-- BEGIN Data section --
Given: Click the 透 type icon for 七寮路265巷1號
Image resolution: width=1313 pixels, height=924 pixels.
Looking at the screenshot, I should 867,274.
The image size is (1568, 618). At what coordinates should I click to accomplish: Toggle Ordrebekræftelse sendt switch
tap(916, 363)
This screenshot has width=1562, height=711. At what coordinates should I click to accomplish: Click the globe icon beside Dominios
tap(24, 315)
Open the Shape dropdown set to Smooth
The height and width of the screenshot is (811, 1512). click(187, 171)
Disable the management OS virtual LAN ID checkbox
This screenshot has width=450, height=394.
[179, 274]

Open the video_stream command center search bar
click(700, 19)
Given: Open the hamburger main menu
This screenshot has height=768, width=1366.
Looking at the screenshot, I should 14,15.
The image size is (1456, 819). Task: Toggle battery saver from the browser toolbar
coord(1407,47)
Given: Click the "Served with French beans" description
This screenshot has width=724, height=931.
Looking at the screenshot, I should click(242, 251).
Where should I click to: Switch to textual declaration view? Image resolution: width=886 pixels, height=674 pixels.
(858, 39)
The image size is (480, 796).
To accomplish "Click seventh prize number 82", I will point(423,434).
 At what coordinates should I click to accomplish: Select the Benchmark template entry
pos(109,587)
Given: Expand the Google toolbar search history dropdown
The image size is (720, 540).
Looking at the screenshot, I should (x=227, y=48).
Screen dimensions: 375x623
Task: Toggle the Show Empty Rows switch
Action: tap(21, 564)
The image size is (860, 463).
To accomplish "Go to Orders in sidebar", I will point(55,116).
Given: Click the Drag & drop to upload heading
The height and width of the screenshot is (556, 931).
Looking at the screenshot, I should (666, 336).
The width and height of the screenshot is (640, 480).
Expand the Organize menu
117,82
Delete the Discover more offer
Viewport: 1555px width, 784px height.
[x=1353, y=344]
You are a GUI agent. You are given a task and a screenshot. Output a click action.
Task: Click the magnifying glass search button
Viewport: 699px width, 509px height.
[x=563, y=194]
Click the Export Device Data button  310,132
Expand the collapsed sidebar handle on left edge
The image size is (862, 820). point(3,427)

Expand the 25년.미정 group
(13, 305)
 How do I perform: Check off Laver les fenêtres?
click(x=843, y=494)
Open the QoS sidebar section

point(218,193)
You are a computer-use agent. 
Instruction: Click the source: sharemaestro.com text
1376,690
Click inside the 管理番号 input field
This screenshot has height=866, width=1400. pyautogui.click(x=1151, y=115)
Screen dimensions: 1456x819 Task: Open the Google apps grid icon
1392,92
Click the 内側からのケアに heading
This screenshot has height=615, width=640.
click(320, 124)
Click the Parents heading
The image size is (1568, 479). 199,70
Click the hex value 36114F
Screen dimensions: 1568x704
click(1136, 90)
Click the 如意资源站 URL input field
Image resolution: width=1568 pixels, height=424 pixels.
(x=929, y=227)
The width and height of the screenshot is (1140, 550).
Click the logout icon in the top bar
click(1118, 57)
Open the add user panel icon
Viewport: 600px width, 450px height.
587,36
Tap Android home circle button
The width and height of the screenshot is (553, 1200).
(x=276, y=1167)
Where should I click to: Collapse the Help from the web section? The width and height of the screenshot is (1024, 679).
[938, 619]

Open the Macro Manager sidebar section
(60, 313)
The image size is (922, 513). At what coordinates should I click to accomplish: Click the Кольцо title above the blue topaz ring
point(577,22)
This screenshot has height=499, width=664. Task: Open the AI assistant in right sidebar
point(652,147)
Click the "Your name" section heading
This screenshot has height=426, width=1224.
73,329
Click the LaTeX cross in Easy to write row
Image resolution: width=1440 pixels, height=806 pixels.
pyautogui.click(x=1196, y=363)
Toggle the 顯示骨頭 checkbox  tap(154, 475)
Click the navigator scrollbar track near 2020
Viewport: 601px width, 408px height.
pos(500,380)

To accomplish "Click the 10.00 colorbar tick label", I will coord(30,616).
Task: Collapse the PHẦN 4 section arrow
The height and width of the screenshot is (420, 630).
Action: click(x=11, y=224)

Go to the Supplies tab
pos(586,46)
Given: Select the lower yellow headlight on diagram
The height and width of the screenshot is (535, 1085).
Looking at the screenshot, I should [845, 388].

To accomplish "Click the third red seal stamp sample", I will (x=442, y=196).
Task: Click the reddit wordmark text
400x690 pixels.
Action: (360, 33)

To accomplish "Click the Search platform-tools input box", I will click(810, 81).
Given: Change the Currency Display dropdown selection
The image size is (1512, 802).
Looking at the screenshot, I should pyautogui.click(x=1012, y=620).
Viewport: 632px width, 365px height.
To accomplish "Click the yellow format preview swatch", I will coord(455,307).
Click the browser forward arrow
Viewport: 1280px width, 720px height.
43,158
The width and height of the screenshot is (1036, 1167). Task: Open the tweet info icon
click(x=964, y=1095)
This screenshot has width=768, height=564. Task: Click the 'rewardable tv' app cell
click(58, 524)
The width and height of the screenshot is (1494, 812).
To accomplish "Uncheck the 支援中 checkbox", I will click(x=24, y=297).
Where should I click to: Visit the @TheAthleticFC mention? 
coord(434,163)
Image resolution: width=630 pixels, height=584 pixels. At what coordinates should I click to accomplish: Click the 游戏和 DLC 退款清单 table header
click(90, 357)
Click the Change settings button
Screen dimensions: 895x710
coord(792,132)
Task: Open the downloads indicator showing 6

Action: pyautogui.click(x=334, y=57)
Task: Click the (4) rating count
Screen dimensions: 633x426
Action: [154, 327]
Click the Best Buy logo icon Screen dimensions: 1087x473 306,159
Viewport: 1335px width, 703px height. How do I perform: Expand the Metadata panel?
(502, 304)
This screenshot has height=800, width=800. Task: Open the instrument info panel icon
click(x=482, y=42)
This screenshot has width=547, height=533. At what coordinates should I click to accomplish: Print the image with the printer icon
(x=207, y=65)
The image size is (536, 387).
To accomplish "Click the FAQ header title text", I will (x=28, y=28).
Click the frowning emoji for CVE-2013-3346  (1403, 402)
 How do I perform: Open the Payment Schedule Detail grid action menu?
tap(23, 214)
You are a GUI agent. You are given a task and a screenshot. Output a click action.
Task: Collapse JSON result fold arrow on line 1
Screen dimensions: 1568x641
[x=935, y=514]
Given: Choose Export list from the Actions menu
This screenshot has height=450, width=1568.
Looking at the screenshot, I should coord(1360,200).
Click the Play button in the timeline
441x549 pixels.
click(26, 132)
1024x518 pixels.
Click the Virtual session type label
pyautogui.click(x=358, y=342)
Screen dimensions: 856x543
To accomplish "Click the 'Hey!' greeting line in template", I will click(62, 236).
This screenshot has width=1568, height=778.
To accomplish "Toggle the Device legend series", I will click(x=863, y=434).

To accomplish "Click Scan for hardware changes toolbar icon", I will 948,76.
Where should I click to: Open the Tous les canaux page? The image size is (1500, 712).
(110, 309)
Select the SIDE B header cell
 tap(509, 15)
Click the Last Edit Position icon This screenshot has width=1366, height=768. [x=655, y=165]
-- END Data section --
* What is asked: Copy all of the records above line for line, without changing anything.

* Task response:
Given: Click the 透 type icon for 七寮路265巷1號
Image resolution: width=1313 pixels, height=924 pixels.
Looking at the screenshot, I should 867,274.
The image size is (1568, 618). At what coordinates should I click to accomplish: Toggle Ordrebekræftelse sendt switch
tap(916, 363)
This screenshot has width=1562, height=711. At what coordinates should I click to accomplish: Click the globe icon beside Dominios
tap(24, 315)
Open the Shape dropdown set to Smooth
The height and width of the screenshot is (811, 1512). click(187, 171)
Disable the management OS virtual LAN ID checkbox
This screenshot has width=450, height=394.
[179, 274]

Open the video_stream command center search bar
click(700, 19)
Given: Open the hamburger main menu
This screenshot has height=768, width=1366.
Looking at the screenshot, I should 14,15.
The image size is (1456, 819). Task: Toggle battery saver from the browser toolbar
coord(1407,47)
Given: Click the "Served with French beans" description
This screenshot has width=724, height=931.
Looking at the screenshot, I should click(242, 251).
Where should I click to: Switch to textual declaration view? Image resolution: width=886 pixels, height=674 pixels.
(858, 39)
The image size is (480, 796).
To accomplish "Click seventh prize number 82", I will point(423,434).
 At what coordinates should I click to accomplish: Select the Benchmark template entry
pos(109,587)
Given: Expand the Google toolbar search history dropdown
The image size is (720, 540).
Looking at the screenshot, I should (x=227, y=48).
Screen dimensions: 375x623
Task: Toggle the Show Empty Rows switch
Action: tap(21, 564)
The image size is (860, 463).
To accomplish "Go to Orders in sidebar", I will point(55,116).
Given: Click the Drag & drop to upload heading
The height and width of the screenshot is (556, 931).
Looking at the screenshot, I should (666, 336).
The width and height of the screenshot is (640, 480).
Expand the Organize menu
117,82
Delete the Discover more offer
Viewport: 1555px width, 784px height.
[x=1353, y=344]
You are a GUI agent. You are given a task and a screenshot. Output a click action.
Task: Click the magnifying glass search button
Viewport: 699px width, 509px height.
[x=563, y=194]
Click the Export Device Data button  310,132
Expand the collapsed sidebar handle on left edge
The image size is (862, 820). point(3,427)

Expand the 25년.미정 group
(13, 305)
 How do I perform: Check off Laver les fenêtres?
click(x=843, y=494)
Open the QoS sidebar section

point(218,193)
You are a computer-use agent. 
Instruction: Click the source: sharemaestro.com text
1376,690
Click inside the 管理番号 input field
This screenshot has height=866, width=1400. pyautogui.click(x=1151, y=115)
Screen dimensions: 1456x819 Task: Open the Google apps grid icon
1392,92
Click the 内側からのケアに heading
This screenshot has height=615, width=640.
click(320, 124)
Click the Parents heading
The image size is (1568, 479). 199,70
Click the hex value 36114F
Screen dimensions: 1568x704
click(1136, 90)
Click the 如意资源站 URL input field
Image resolution: width=1568 pixels, height=424 pixels.
(x=929, y=227)
The width and height of the screenshot is (1140, 550).
Click the logout icon in the top bar
click(1118, 57)
Open the add user panel icon
Viewport: 600px width, 450px height.
587,36
Tap Android home circle button
The width and height of the screenshot is (553, 1200).
(x=276, y=1167)
Where should I click to: Collapse the Help from the web section? The width and height of the screenshot is (1024, 679).
[938, 619]

Open the Macro Manager sidebar section
(60, 313)
The image size is (922, 513). At what coordinates should I click to accomplish: Click the Кольцо title above the blue topaz ring
point(577,22)
This screenshot has height=499, width=664. Task: Open the AI assistant in right sidebar
point(652,147)
Click the "Your name" section heading
This screenshot has height=426, width=1224.
73,329
Click the LaTeX cross in Easy to write row
Image resolution: width=1440 pixels, height=806 pixels.
pyautogui.click(x=1196, y=363)
Toggle the 顯示骨頭 checkbox  tap(154, 475)
Click the navigator scrollbar track near 2020
Viewport: 601px width, 408px height.
pos(500,380)

To accomplish "Click the 10.00 colorbar tick label", I will coord(30,616).
Task: Collapse the PHẦN 4 section arrow
The height and width of the screenshot is (420, 630).
Action: click(x=11, y=224)

Go to the Supplies tab
pos(586,46)
Given: Select the lower yellow headlight on diagram
The height and width of the screenshot is (535, 1085).
Looking at the screenshot, I should [845, 388].

To accomplish "Click the third red seal stamp sample", I will (x=442, y=196).
Task: Click the reddit wordmark text
400x690 pixels.
Action: (360, 33)

To accomplish "Click the Search platform-tools input box", I will click(810, 81).
Given: Change the Currency Display dropdown selection
The image size is (1512, 802).
Looking at the screenshot, I should pyautogui.click(x=1012, y=620).
Viewport: 632px width, 365px height.
To accomplish "Click the yellow format preview swatch", I will coord(455,307).
Click the browser forward arrow
Viewport: 1280px width, 720px height.
43,158
The width and height of the screenshot is (1036, 1167). Task: Open the tweet info icon
click(x=964, y=1095)
This screenshot has width=768, height=564. Task: Click the 'rewardable tv' app cell
click(58, 524)
The width and height of the screenshot is (1494, 812).
To accomplish "Uncheck the 支援中 checkbox", I will click(x=24, y=297).
Where should I click to: Visit the @TheAthleticFC mention? 
coord(434,163)
Image resolution: width=630 pixels, height=584 pixels. At what coordinates should I click to accomplish: Click the 游戏和 DLC 退款清单 table header
click(90, 357)
Click the Change settings button
Screen dimensions: 895x710
coord(792,132)
Task: Open the downloads indicator showing 6

Action: pyautogui.click(x=334, y=57)
Task: Click the (4) rating count
Screen dimensions: 633x426
Action: [154, 327]
Click the Best Buy logo icon Screen dimensions: 1087x473 306,159
Viewport: 1335px width, 703px height. How do I perform: Expand the Metadata panel?
(502, 304)
This screenshot has height=800, width=800. Task: Open the instrument info panel icon
click(x=482, y=42)
This screenshot has width=547, height=533. At what coordinates should I click to accomplish: Print the image with the printer icon
(x=207, y=65)
The image size is (536, 387).
To accomplish "Click the FAQ header title text", I will (x=28, y=28).
Click the frowning emoji for CVE-2013-3346  (1403, 402)
 How do I perform: Open the Payment Schedule Detail grid action menu?
tap(23, 214)
You are a GUI agent. You are given a task and a screenshot. Output a click action.
Task: Collapse JSON result fold arrow on line 1
Screen dimensions: 1568x641
[x=935, y=514]
Given: Choose Export list from the Actions menu
This screenshot has height=450, width=1568.
Looking at the screenshot, I should coord(1360,200).
Click the Play button in the timeline
441x549 pixels.
click(26, 132)
1024x518 pixels.
Click the Virtual session type label
pyautogui.click(x=358, y=342)
Screen dimensions: 856x543
To accomplish "Click the 'Hey!' greeting line in template", I will click(62, 236).
This screenshot has width=1568, height=778.
To accomplish "Toggle the Device legend series", I will click(x=863, y=434).

To accomplish "Click Scan for hardware changes toolbar icon", I will 948,76.
Where should I click to: Open the Tous les canaux page? The image size is (1500, 712).
(110, 309)
Select the SIDE B header cell
 tap(509, 15)
Click the Last Edit Position icon This screenshot has width=1366, height=768. [x=655, y=165]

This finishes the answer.